— start of Text block —

Indonesia noted progress in certifying and training hundreds of energy managers and said 50 of its companies are certified for ISO 50001. Finland, US and UAE joined this campaign.

Corporate Sourcing of Renewables Campaign: Germany expressed his optimism about the direction of this new campaign, highlighting the need for public and private partnerships in order to help public companies why they should utilize renewables.

IRENA underlined the importance of corporate sourcing but noted the need for in-depth discussion on how to scale it up. He reminded the CEM, and the EC and the US agreed, that small to medium enterprises should also be considered for their significant potential.

Brazil said his country will consider joining the campaign, but noted the regulatory issues relating to different energy sources, which are dependent on the circumstances of the city, country or system.

The US, Germany, Denmark, EC, UK, Mexico, Sweden and China joined this campaign.

Other Strategic Priorities: Ministers also discussed other CEM strategic priorities, including the CEM’s C3E women in clean energy initiative.

Saudi Arabia urged the CEM to look at CCS in the industrial sector, urging that more resources be directed toward this area.

Moniz said the US is working with China on the Electric Vehicles Initiative to elevate it in importance and underscored the energy access issue for underserved people as another general area for consideration.

SUMMARY AND NEXT STEPS: Moniz presented a summary of the day’s proceedings, reiterating consensus on the Framework Agreement and announcing agreement on the administrative arrangements for the CEM Secretariat at the IEA.
PUBLIC-PRIVATE ROUNDTABLES

Four high-level roundtable discussions convened in parallel on Wednesday afternoon.

— end of Text block —

Set of tasks:
A – Echo the meeting report word for word, starting with "Saudi Arabia urged" and going on through "at the IEA.".
B – Answer these questions using the meeting report:
(i) How many of Indonesia's companies are certified for ISO 50001?
(ii) Which country urged the CEM to look at CCS in the industrial sector?
(iii) How many roundtable discussions convened in parallel on Wednesday afternoon?
C – Go on with the meeting report from the point where it stops.
The listing that comes next is separate material with no connection to the meeting report.

— start of Information supplied —

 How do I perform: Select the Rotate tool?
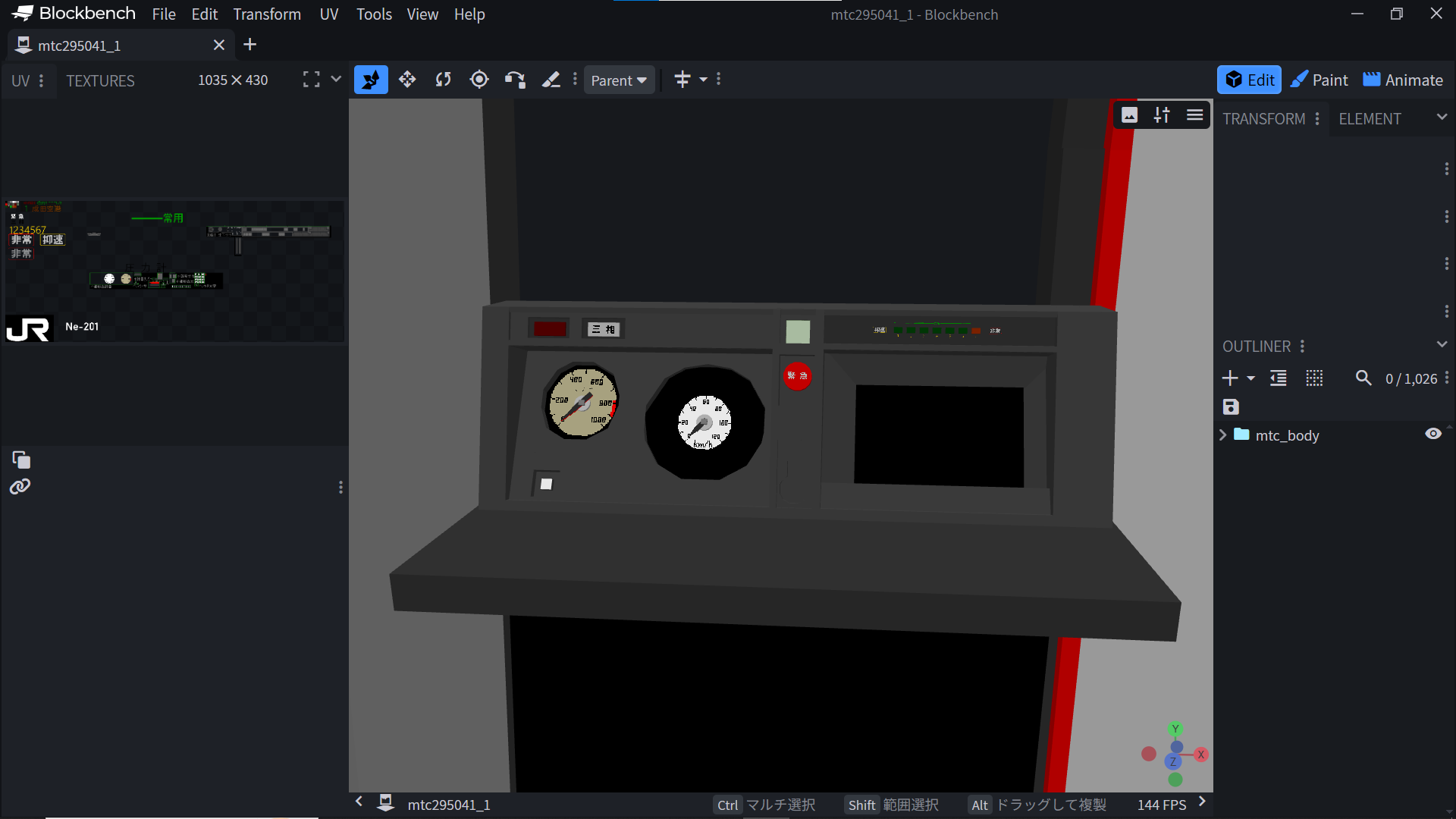(x=443, y=80)

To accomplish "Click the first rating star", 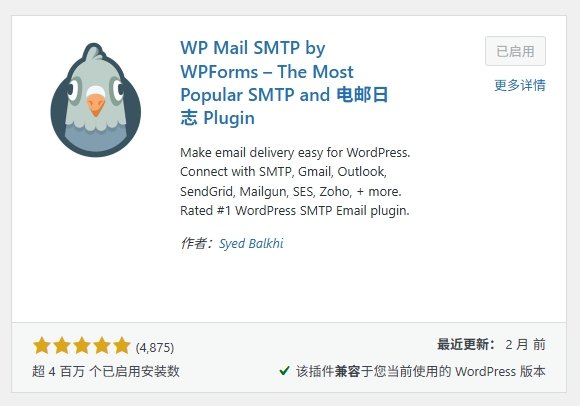I will pos(42,346).
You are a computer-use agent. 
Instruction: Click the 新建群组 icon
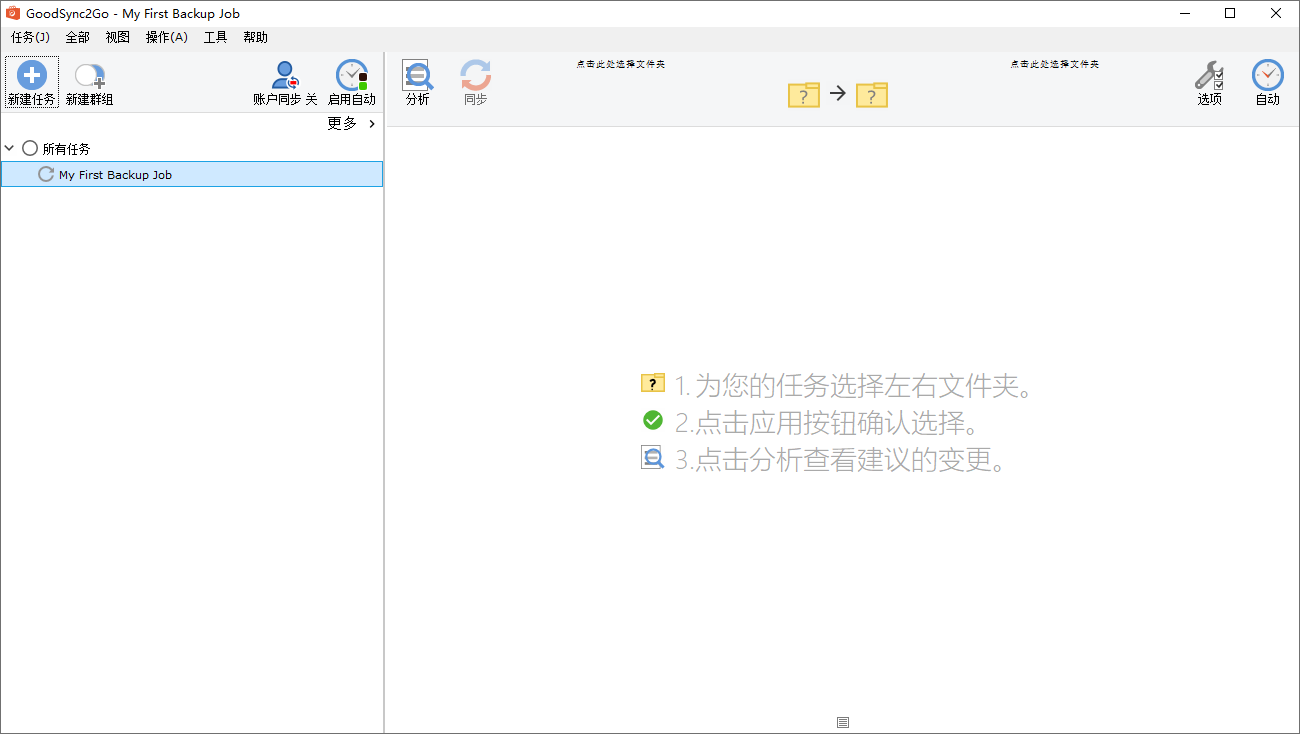point(89,74)
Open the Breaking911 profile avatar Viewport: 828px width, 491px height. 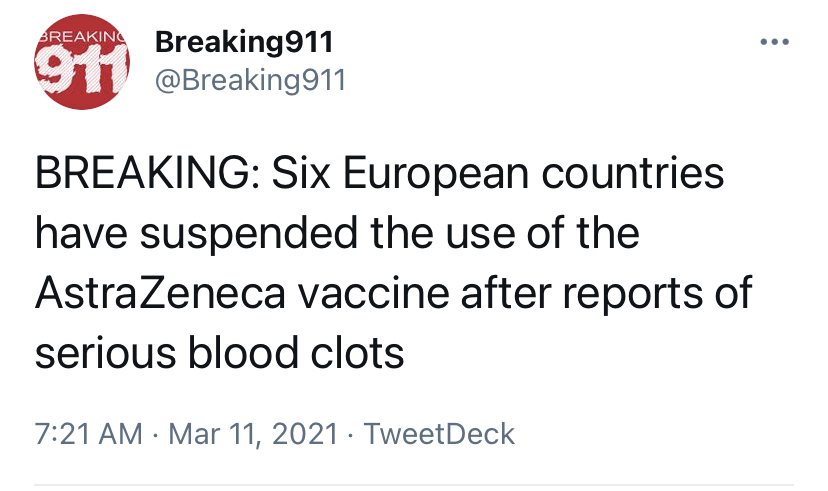82,62
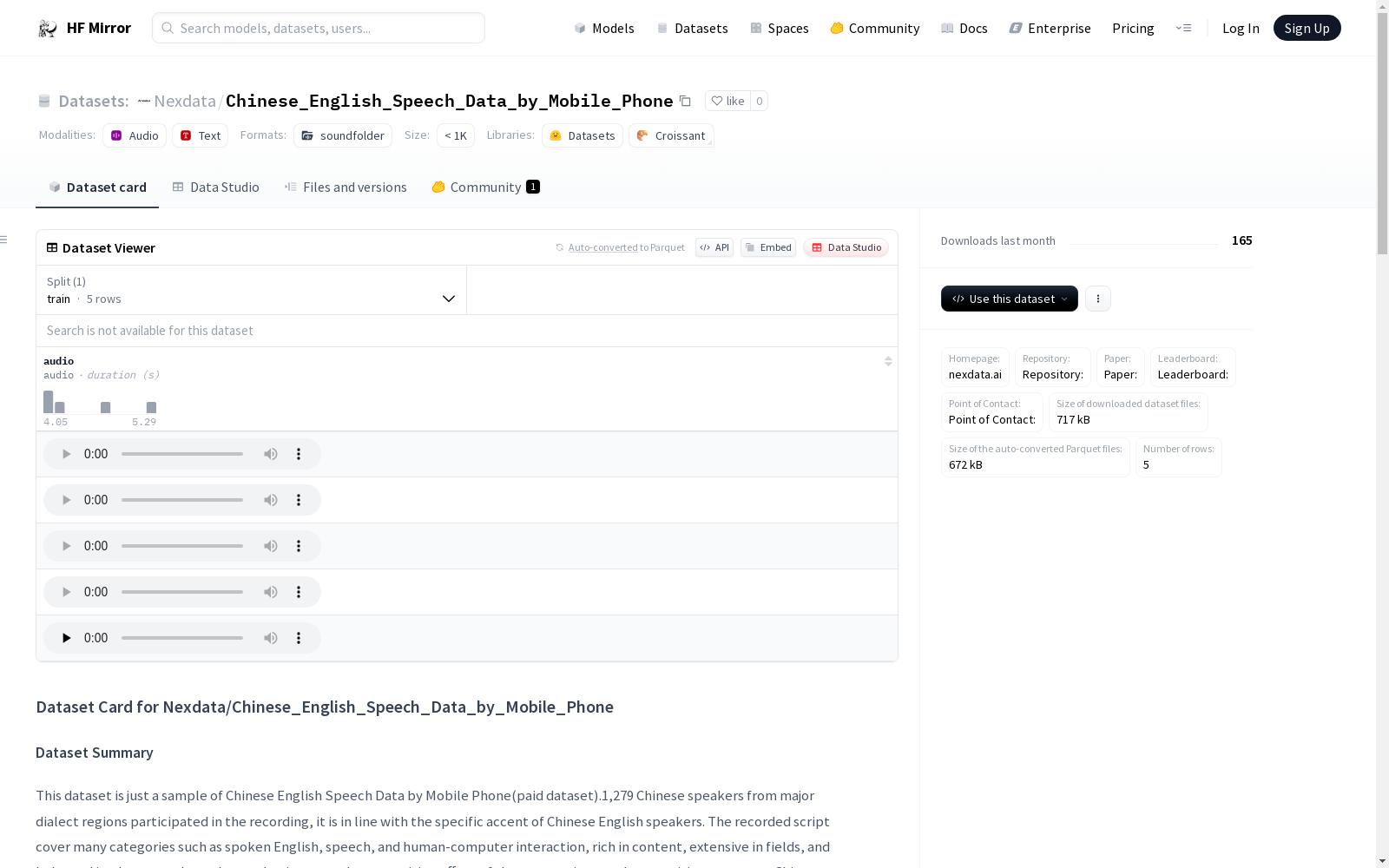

— end of Information supplied —

Solved tasks:
A –
Saudi Arabia urged the CEM to look at CCS in the industrial sector, urging that more resources be directed toward this area.

Moniz said the US is working with China on the Electric Vehicles Initiative to elevate it in importance and underscored the energy access issue for underserved people as another general area for consideration.

SUMMARY AND NEXT STEPS: Moniz presented a summary of the day’s proceedings, reiterating consensus on the Framework Agreement and announcing agreement on the administrative arrangements for the CEM Secretariat at the IEA.

B –
(i) 50
(ii) Saudi Arabia
(iii) Four

C –
ROUNDTABLE 1: INNOVATIVE MECHANISMS AND STRATEGIES FOR INVESTMENT IN ENERGY EFFICIENCY: Dan Reicher, Executive Director, Steyer-Taylor Center for Energy Policy and Finance, Stanford University, moderated this discussion, which focused on: the nexus of policy and finance in energy efficiency deployment, particularly on emphasizing recent financial innovations; and how these may be applied across country and market contexts. Delegates discussed a diverse range of issues, including: financing of energy efficient equipment and technologies; policy interventions at the national level to promote energy efficiency; solutions focused on private sector engagement; and lessons learned from successful case studies on energy efficiency initiatives internationally.

Participants also shared ideas on, inter alia, venture capital funding for energy efficiency, lowering transaction costs, incentivizing policy interventions, and sector approaches on energy efficiency. Several delegates discussed the role of government in incentivizing the private sector to adopt energy efficiency measures. Others spoke on the need to adopt policies with multiple benefits for both the public and private sectors.

ROUNDTABLE 2: FACILITATING CORPORATE SOURCING OF CLEAN ENERGY: Adnan Amin, Director-General, IRENA, moderated this roundtable, which focused on drivers and challenges in corporate sourcing of renewable energy, as well as potential solutions, in preparation for the proposed new CEM campaign in this area.

The roundtable opened with several participants explaining their companies’ shift toward 100% renewable energy and the business case for corporate sourcing of renewable energy. Discussion then ensued on drivers for, and obstacles to, selling, investing in, or buying renewable energy.

Participants identified drivers, including: the increasing cost effectiveness and competitiveness of renewable energy; the growth of renewable options; increasing user demand, particularly that of “consequential” large-scale users; evolving core values among consumers and corporations, particularly corporate social responsibility; the signaling and marketing value of a “green” label; the desire to hedge corporate costs; the aim for leadership in providing a model that others can replicate; and the value of a healthy atmosphere.

Challenges discussed included: lack of control over supply chains; regulations that inhibit market access to purchase renewable energy; market volatility; lack of understanding of risk management; lack of capacity; costs for first movers; lower motivation to procure renewable energy among energy-intensive industries, companies with thin profit margins, and other users of fossil fuel energy; and obstacles related to cross-border electricity grids.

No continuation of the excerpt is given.